Here, a step-wise GWR model selection using AICc is presented that can be utilized to investigate geographically varying relationships of COVID-19 mortality with different driving factors. The following are the steps to build an appropriate GWR model18.

  • Step 1 Suppose there are n explanatory variables (in our case \(n=10\)). For each of the explanatory variables, fit a separate GWR model by regressing that variable against the \(COVID19\_Death\) variable. Compute AICc for each of the \(n=10\) models.

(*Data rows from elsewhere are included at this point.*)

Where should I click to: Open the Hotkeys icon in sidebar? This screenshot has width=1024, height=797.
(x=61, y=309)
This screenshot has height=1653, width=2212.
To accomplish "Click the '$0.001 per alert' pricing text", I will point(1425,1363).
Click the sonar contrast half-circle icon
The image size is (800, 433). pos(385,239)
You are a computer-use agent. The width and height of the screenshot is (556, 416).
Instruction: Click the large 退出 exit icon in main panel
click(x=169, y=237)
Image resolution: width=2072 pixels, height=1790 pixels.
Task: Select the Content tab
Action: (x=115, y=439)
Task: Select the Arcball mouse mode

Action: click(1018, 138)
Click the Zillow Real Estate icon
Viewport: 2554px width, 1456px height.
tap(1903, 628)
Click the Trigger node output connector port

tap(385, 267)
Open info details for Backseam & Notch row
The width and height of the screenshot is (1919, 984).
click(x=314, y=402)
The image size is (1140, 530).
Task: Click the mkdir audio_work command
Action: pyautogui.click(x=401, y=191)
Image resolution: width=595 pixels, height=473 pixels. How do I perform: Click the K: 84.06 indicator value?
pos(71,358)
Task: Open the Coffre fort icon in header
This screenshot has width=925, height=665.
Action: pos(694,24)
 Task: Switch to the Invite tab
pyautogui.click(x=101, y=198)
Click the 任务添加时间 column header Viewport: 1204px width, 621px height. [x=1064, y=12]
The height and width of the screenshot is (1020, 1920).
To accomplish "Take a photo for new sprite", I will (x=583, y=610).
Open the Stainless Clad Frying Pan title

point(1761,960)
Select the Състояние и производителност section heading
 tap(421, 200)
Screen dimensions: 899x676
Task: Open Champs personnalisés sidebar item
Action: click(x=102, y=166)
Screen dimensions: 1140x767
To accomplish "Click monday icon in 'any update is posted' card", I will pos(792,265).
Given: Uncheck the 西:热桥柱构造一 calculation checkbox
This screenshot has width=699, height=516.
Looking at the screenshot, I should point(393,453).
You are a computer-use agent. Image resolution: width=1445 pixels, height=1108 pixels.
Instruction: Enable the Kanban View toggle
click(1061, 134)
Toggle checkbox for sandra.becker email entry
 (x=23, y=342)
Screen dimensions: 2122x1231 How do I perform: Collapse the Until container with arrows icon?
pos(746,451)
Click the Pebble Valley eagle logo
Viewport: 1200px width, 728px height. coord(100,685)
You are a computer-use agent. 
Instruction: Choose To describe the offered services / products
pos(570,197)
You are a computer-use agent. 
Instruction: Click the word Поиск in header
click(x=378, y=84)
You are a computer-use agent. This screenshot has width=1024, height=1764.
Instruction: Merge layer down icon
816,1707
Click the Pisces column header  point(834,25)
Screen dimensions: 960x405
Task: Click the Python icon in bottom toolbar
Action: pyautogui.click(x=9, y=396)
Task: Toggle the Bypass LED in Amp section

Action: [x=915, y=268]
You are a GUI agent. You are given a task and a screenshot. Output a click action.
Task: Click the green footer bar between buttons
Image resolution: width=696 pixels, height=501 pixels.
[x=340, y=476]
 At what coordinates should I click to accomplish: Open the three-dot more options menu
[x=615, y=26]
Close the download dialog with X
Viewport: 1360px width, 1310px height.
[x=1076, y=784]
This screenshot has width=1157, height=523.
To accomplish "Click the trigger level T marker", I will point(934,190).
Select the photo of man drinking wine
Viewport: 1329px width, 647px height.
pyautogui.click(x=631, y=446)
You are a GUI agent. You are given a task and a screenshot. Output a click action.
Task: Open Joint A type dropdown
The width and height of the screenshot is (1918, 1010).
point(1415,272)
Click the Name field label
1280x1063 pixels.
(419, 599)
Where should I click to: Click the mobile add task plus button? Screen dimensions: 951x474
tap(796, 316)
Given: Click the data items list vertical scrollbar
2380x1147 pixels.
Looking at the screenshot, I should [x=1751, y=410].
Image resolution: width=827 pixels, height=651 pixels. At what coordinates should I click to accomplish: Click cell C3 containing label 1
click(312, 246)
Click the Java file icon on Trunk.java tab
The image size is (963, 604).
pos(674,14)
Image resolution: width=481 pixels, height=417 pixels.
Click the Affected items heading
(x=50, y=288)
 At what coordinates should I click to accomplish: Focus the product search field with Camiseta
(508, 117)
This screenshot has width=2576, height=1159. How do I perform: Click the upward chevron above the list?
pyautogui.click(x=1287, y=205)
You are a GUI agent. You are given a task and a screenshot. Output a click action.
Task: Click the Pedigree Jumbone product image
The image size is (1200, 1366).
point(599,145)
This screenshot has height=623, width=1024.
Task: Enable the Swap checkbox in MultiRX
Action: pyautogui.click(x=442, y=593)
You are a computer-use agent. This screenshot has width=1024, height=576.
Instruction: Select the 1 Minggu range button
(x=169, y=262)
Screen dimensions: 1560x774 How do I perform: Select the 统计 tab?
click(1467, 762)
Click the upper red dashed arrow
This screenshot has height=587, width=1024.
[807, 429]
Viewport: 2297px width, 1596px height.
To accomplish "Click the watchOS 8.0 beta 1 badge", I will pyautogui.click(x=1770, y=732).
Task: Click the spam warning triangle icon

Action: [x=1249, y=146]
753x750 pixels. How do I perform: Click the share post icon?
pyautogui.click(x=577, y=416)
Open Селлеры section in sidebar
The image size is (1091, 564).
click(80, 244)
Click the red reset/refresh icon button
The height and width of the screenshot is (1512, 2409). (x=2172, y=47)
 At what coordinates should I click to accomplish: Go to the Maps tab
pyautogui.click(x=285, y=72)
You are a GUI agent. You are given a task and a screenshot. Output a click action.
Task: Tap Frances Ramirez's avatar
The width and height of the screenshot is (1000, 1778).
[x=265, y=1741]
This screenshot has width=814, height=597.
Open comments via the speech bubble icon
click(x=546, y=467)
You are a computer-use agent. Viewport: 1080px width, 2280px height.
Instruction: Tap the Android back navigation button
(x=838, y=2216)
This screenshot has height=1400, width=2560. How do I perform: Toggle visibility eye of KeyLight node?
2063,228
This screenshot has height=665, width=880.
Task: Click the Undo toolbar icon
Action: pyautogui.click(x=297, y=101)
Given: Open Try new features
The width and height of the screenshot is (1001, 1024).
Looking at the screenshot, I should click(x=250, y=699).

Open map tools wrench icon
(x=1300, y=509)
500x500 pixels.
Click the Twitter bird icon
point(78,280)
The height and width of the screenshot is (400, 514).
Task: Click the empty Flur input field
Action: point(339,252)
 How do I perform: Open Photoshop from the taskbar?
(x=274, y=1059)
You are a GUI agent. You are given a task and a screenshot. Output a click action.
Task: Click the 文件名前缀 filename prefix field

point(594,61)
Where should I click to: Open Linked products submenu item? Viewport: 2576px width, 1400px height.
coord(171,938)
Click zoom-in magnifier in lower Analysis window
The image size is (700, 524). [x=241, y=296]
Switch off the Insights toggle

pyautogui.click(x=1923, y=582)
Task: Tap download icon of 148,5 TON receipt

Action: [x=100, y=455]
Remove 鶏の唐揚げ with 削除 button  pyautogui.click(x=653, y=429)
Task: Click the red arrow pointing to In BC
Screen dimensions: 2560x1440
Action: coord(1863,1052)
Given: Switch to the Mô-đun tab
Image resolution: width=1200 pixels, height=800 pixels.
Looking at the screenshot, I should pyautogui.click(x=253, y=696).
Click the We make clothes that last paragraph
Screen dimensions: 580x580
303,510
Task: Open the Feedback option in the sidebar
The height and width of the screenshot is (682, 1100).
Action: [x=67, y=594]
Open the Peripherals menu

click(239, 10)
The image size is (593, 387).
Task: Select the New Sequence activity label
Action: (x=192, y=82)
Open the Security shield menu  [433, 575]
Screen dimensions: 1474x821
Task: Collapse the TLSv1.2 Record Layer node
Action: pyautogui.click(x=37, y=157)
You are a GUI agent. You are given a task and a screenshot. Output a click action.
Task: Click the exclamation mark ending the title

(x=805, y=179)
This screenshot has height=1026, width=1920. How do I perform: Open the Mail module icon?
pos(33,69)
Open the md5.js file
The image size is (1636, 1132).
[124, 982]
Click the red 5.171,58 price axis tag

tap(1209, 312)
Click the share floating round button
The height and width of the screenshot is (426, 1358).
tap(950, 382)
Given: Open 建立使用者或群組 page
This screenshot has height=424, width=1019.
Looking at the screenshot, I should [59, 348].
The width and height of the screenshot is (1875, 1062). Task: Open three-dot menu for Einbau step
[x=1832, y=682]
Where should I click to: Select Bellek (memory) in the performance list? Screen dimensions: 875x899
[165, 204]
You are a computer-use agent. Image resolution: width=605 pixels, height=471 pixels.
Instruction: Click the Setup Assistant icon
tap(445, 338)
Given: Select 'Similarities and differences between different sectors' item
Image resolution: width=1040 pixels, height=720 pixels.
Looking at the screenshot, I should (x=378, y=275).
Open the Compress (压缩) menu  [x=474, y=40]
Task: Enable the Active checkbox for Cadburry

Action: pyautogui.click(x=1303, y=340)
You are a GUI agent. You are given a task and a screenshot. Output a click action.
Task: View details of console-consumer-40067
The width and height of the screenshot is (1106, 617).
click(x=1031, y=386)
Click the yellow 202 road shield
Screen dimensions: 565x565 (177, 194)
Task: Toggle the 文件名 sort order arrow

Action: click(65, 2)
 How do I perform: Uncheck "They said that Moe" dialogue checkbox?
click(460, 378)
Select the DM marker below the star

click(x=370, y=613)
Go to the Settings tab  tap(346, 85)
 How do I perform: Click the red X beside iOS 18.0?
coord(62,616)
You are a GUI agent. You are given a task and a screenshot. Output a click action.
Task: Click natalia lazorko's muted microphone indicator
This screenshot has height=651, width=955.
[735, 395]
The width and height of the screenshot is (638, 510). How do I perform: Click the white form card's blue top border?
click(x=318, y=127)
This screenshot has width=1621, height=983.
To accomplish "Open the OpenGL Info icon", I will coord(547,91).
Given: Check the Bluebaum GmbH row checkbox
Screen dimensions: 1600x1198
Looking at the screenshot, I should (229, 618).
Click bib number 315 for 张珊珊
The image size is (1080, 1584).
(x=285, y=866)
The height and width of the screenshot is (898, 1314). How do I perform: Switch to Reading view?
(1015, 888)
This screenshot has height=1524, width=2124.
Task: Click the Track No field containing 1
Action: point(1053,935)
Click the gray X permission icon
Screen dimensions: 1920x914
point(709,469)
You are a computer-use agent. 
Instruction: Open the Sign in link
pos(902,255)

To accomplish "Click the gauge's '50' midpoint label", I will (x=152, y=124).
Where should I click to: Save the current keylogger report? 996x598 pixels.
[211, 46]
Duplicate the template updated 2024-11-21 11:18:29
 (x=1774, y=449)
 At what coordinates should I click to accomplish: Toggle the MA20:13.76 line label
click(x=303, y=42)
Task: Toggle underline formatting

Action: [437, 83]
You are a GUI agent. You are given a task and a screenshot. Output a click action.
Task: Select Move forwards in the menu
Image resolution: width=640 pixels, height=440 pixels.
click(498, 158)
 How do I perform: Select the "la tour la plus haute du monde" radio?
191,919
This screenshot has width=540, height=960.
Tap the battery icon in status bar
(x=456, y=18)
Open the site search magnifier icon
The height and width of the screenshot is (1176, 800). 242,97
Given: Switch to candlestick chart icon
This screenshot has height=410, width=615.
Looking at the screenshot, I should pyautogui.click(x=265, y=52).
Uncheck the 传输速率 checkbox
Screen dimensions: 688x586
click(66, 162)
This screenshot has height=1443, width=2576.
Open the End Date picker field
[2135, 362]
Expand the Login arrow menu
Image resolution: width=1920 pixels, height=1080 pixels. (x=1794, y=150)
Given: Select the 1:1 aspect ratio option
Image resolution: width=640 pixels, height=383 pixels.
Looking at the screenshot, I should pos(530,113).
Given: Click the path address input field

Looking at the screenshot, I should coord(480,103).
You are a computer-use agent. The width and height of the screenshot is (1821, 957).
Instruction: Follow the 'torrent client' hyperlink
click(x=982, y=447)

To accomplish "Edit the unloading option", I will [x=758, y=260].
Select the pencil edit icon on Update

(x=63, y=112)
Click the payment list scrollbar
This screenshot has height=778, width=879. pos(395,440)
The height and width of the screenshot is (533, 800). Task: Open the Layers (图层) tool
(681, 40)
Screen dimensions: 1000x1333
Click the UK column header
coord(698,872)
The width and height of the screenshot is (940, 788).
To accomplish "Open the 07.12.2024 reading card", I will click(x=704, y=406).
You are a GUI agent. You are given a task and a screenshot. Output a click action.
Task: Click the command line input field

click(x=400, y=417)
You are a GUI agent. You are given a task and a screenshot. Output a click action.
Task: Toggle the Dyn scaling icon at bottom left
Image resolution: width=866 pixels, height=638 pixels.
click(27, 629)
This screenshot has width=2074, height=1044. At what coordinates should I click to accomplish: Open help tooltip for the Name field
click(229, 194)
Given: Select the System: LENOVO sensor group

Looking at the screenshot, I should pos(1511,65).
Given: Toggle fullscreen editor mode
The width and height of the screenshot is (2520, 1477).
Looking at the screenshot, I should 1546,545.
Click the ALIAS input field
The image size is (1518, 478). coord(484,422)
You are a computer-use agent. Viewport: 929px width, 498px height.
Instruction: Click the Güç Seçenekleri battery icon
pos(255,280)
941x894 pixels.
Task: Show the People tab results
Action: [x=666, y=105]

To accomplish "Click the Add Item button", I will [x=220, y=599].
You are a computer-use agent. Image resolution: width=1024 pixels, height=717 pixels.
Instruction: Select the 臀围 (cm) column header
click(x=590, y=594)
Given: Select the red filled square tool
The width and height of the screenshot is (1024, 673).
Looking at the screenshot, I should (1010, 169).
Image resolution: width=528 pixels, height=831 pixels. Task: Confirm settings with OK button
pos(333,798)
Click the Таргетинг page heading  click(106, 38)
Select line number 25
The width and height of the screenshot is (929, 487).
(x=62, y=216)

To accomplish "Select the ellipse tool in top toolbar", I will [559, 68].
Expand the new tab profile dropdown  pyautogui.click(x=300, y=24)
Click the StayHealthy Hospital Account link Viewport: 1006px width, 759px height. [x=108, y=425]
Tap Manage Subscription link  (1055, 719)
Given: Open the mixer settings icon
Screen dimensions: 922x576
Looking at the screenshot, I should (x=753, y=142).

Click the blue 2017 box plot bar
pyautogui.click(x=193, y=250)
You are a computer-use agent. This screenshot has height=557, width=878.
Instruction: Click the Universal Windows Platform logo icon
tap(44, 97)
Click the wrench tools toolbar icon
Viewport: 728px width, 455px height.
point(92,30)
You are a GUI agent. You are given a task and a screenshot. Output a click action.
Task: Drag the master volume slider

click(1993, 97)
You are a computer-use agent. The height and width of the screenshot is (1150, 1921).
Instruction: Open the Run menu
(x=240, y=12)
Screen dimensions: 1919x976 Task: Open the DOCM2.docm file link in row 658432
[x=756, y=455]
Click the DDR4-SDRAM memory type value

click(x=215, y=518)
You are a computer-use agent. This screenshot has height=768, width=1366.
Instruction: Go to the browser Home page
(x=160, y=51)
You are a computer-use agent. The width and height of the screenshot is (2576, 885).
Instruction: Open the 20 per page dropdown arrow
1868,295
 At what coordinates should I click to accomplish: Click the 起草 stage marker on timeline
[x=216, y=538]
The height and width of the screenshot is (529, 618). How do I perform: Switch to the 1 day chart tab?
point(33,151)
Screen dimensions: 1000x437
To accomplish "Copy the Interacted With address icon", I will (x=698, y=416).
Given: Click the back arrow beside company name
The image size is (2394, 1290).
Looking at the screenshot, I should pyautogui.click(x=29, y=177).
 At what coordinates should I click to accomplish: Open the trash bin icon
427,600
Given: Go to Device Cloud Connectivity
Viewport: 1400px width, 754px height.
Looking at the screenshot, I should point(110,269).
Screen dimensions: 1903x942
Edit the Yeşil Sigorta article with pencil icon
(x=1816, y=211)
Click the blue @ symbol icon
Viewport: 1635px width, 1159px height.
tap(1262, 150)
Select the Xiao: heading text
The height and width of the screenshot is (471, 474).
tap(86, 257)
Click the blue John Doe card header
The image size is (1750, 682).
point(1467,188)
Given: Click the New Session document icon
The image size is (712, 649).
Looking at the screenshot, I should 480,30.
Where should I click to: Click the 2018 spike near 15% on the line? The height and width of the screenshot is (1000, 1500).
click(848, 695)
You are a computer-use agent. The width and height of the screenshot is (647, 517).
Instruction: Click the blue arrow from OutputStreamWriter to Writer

Find the model that generates the lowest AICc and permanently include the corresponding explanatory variable in subsequent model building.

  • Step 2 Subsequently select a variable from the remaining (\(n-1\)) variables, build a model with the permanently included variables along with the newly selected variable. Find the explanatory variable that produces the lowest AICc and permanently include it in subsequent model building. Set \(n=n-1\).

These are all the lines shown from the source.